- [TASK PROMPT]: All of the data below is to be copied exactly.

- [SUPPLIED DATA]:
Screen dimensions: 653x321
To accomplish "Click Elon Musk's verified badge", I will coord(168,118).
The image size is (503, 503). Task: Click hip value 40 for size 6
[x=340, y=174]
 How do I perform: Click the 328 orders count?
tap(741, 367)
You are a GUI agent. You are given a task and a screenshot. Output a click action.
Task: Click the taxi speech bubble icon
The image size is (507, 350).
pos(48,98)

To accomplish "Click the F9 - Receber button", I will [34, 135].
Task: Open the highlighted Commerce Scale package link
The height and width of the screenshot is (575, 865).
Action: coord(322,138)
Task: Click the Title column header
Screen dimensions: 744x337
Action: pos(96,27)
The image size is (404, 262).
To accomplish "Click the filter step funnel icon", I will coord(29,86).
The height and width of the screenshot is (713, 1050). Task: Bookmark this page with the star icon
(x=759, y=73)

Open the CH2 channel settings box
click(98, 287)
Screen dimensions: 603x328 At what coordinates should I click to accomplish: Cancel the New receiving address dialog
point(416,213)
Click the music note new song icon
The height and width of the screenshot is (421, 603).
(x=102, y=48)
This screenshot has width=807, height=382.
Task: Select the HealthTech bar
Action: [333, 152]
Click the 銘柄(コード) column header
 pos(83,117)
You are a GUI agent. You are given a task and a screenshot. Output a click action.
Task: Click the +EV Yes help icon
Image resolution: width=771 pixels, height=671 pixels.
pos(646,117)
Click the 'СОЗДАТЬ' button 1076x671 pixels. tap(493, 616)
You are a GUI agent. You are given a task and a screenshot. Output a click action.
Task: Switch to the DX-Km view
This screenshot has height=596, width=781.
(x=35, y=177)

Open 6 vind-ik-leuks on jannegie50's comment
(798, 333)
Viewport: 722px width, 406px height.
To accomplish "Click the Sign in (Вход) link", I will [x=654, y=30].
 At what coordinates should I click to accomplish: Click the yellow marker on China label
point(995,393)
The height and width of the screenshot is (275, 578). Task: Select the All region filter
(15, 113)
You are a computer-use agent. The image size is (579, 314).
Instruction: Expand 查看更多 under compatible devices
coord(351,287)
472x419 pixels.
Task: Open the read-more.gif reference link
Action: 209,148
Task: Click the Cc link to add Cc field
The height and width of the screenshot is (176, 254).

- [RESULT]:
Screen dimensions: 653x321
To accomplish "Click Elon Musk's verified badge", I will coord(168,118).
The image size is (503, 503). Task: Click hip value 40 for size 6
[x=340, y=174]
 How do I perform: Click the 328 orders count?
tap(741, 367)
You are a GUI agent. You are given a task and a screenshot. Output a click action.
Task: Click the taxi speech bubble icon
The image size is (507, 350).
pos(48,98)

To accomplish "Click the F9 - Receber button", I will [34, 135].
Task: Open the highlighted Commerce Scale package link
The height and width of the screenshot is (575, 865).
Action: coord(322,138)
Task: Click the Title column header
Screen dimensions: 744x337
Action: pos(96,27)
The image size is (404, 262).
To accomplish "Click the filter step funnel icon", I will coord(29,86).
The height and width of the screenshot is (713, 1050). Task: Bookmark this page with the star icon
(x=759, y=73)

Open the CH2 channel settings box
click(98, 287)
Screen dimensions: 603x328 At what coordinates should I click to accomplish: Cancel the New receiving address dialog
point(416,213)
Click the music note new song icon
The height and width of the screenshot is (421, 603).
(x=102, y=48)
This screenshot has width=807, height=382.
Task: Select the HealthTech bar
Action: [333, 152]
Click the 銘柄(コード) column header
 pos(83,117)
You are a GUI agent. You are given a task and a screenshot. Output a click action.
Task: Click the +EV Yes help icon
Image resolution: width=771 pixels, height=671 pixels.
pos(646,117)
Click the 'СОЗДАТЬ' button 1076x671 pixels. tap(493, 616)
You are a GUI agent. You are given a task and a screenshot. Output a click action.
Task: Switch to the DX-Km view
This screenshot has height=596, width=781.
(x=35, y=177)

Open 6 vind-ik-leuks on jannegie50's comment
(798, 333)
Viewport: 722px width, 406px height.
To accomplish "Click the Sign in (Вход) link", I will [x=654, y=30].
 At what coordinates should I click to accomplish: Click the yellow marker on China label
point(995,393)
The height and width of the screenshot is (275, 578). Task: Select the All region filter
(15, 113)
You are a computer-use agent. The image size is (579, 314).
Instruction: Expand 查看更多 under compatible devices
coord(351,287)
472x419 pixels.
Task: Open the read-more.gif reference link
Action: 209,148
Task: Click the Cc link to add Cc field
The height and width of the screenshot is (176, 254).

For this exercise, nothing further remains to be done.